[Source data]
──────────────────────────────
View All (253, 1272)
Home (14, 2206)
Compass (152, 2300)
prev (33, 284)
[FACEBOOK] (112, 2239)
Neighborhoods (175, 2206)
──────────────────────────────
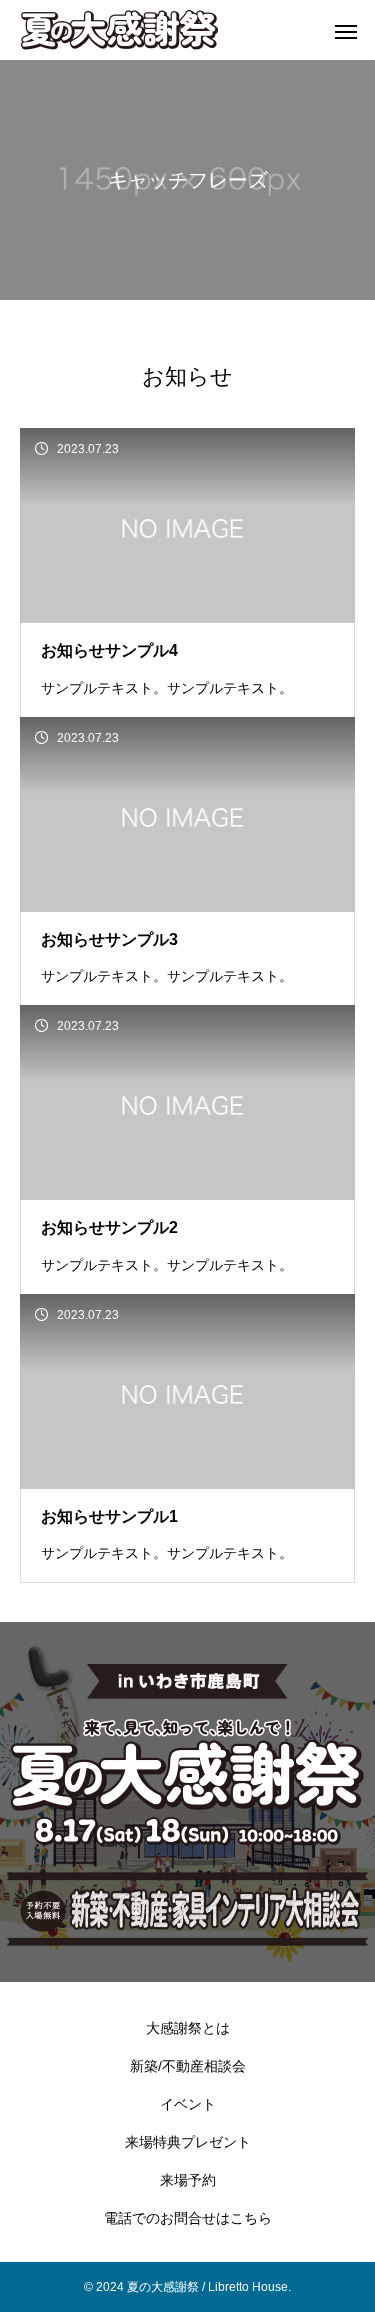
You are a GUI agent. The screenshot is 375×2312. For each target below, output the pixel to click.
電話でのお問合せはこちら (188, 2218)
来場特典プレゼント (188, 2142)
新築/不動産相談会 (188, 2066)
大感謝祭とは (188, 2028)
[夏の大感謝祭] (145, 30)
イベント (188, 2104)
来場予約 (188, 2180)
──────────────────────────────
EXERCISE
Copy, exactly and only, the lines above that begin with the one containing "View All (253, 1272)" and finish with the one containing "Neighborhoods (175, 2206)".

SOLUTION TO THIS PROBLEM
View All (253, 1272)
Home (14, 2206)
Compass (152, 2300)
prev (33, 284)
[FACEBOOK] (112, 2239)
Neighborhoods (175, 2206)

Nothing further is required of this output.